Jeszcze dwa miesiące temu, gdy dziennie przybywało od 300 do 500 zakażonych koronawirusem, Sejm pracował po części zdalnie. Okazuje się, że teraz, gdy przypadków Covid-19 nie jest wcale mniej, polski parlament zamierza przejść do normalnego trybu. Politycy nie zamierzają nic zmieniać także w przypadku zaprzysiężenia Andrzeja Dudy – podaje "Rzeczpospolita".
Dokładnie 6 sierpnia w gmachu Sejmu ma się odbyć zaprzysiężenie prezydenta Andrzeja Dudy. Według ustaleń "Rzeczpospolitej" uczestniczyć w nim mają... wszyscy parlamentarzyści i nie tylko, czyli całe Zgromadzenie Narodowe. Łącznie będzie to wydarzenie zapewne na przeszło 600 osób (prezydent, 560 parlamentarzystów, zaproszeni goście, członkowie Kancelarii Prezydenta).

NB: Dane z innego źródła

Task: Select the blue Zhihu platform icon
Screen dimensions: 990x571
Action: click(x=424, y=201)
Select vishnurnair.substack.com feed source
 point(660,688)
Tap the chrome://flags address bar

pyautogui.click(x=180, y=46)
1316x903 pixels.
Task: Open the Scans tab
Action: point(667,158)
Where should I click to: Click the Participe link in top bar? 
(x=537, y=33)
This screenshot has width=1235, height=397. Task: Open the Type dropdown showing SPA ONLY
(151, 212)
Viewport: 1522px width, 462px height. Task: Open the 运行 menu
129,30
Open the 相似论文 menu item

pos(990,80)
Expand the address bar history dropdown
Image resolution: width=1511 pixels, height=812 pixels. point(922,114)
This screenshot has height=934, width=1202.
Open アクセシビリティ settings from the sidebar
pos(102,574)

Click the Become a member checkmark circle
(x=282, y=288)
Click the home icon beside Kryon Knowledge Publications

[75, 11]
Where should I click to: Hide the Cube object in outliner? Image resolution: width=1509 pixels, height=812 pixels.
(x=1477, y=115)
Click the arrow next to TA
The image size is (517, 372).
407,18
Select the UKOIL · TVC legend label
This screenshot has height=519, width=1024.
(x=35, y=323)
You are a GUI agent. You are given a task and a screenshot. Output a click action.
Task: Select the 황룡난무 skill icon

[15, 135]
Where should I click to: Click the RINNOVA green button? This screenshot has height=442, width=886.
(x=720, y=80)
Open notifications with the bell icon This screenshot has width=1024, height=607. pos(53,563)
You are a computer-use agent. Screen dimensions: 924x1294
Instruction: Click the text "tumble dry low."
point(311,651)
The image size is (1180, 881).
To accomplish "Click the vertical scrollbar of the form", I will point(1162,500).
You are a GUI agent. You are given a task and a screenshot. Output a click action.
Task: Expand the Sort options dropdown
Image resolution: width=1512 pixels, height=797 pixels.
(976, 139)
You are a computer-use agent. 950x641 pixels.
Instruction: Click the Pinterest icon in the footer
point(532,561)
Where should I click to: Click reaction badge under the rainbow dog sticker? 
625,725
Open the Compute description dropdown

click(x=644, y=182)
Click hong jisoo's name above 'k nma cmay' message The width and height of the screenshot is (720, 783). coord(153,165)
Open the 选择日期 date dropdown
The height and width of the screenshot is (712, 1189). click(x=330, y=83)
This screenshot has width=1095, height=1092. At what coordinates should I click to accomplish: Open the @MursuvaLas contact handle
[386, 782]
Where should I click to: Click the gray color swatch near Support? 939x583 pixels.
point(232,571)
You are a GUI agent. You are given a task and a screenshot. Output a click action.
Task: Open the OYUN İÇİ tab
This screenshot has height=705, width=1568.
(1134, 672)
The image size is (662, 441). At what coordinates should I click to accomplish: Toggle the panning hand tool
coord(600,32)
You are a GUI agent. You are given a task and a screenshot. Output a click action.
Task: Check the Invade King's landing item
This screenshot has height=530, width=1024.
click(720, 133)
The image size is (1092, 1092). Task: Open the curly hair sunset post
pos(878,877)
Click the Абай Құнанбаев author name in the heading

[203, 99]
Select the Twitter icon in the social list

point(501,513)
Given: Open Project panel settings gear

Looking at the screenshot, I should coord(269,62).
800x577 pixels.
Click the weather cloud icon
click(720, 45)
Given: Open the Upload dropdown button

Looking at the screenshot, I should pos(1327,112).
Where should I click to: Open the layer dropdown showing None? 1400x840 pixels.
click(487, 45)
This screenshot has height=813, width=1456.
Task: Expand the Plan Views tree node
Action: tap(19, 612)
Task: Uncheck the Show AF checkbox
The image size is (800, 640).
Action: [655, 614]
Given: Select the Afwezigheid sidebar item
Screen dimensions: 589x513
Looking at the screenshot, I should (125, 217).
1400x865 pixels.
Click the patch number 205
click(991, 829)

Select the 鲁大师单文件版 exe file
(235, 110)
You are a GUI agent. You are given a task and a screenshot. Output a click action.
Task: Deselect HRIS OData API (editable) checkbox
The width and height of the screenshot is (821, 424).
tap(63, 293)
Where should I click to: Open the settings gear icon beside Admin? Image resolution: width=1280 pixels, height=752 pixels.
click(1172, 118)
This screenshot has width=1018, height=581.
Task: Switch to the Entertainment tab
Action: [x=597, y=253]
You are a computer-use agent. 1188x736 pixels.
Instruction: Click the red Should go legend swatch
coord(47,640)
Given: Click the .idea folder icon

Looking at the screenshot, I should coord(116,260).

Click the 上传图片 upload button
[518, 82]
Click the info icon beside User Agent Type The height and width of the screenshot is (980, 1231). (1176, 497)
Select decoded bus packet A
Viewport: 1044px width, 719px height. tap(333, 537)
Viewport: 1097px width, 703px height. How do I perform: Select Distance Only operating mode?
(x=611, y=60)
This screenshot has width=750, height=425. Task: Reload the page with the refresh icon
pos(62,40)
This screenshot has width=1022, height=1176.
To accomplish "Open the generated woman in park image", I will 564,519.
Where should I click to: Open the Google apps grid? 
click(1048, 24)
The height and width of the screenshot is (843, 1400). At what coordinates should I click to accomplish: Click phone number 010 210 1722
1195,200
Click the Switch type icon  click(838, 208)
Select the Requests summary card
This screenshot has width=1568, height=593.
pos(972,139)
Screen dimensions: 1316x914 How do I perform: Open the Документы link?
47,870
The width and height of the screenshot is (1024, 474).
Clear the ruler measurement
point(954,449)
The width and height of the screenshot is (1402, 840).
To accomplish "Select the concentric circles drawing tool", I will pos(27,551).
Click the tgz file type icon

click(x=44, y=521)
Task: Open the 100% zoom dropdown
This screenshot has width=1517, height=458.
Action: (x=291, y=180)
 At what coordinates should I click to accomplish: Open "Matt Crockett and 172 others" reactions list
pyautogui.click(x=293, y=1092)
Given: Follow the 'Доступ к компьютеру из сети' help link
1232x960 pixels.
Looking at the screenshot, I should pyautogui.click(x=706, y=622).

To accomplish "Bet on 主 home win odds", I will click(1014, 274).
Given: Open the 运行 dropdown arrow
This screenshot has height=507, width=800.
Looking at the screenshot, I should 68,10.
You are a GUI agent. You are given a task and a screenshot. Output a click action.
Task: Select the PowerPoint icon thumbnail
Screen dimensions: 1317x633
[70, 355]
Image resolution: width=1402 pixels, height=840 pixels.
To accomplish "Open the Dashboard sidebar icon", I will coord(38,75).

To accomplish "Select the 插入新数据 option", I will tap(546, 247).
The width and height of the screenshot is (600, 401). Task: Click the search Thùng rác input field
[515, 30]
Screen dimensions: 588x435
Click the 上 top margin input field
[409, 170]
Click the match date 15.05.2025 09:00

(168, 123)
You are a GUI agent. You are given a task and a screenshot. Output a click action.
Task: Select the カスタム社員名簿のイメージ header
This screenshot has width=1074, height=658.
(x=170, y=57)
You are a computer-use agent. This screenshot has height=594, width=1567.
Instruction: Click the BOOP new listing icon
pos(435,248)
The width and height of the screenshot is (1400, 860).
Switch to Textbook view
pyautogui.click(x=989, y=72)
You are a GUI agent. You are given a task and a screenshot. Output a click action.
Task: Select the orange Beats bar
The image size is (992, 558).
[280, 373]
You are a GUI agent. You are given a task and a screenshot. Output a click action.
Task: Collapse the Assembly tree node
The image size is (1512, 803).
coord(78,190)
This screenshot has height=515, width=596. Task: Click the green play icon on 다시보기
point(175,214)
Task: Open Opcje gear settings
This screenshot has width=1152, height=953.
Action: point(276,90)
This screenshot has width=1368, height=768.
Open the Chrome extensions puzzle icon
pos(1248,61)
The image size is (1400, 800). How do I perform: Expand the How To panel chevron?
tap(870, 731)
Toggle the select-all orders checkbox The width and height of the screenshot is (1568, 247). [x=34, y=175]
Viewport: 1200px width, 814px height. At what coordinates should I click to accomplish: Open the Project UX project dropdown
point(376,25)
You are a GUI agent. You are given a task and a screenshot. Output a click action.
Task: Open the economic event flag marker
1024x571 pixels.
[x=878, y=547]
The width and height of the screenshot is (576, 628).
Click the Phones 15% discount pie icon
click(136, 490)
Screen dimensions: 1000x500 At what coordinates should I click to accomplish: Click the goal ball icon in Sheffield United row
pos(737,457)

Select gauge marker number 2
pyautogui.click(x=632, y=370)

Mowa tutaj o limitach parlamentarzystów, którzy mogą przebywać na poszczególnych salach, zdalnych posiedzeniach Sejmu czy o obowiązku noszenia maseczek. Ale część z nich nie będzie obowiązywać podczas zaprzysiężenia Dudy. Taką informację usłyszeli w środę członkowie Konwentu Seniorów od marszałek Sejmu Elżbiety Witek – podaje "Rzeczpospolita".
Zdaniem gazety Zgromadzenie Narodowe ma swój regulamin i gdyby miało obradować w ograniczonym składzie, najpierw musiałoby zebrać się w całości, by ten regulamin zmienić. Dlatego członkowie Zgromadzenia będą w maseczkach, ale czy wprowadzone zostaną inne ograniczenia, tego nie wiadomo. Ponadto po wakacjach Sejm ma także wrócić do normalnego trybu obrad i posiedzeń. Wszystko zależy jednak od tego, czy sytuacja pandemiczna w kraju nie ulegnie zmianie.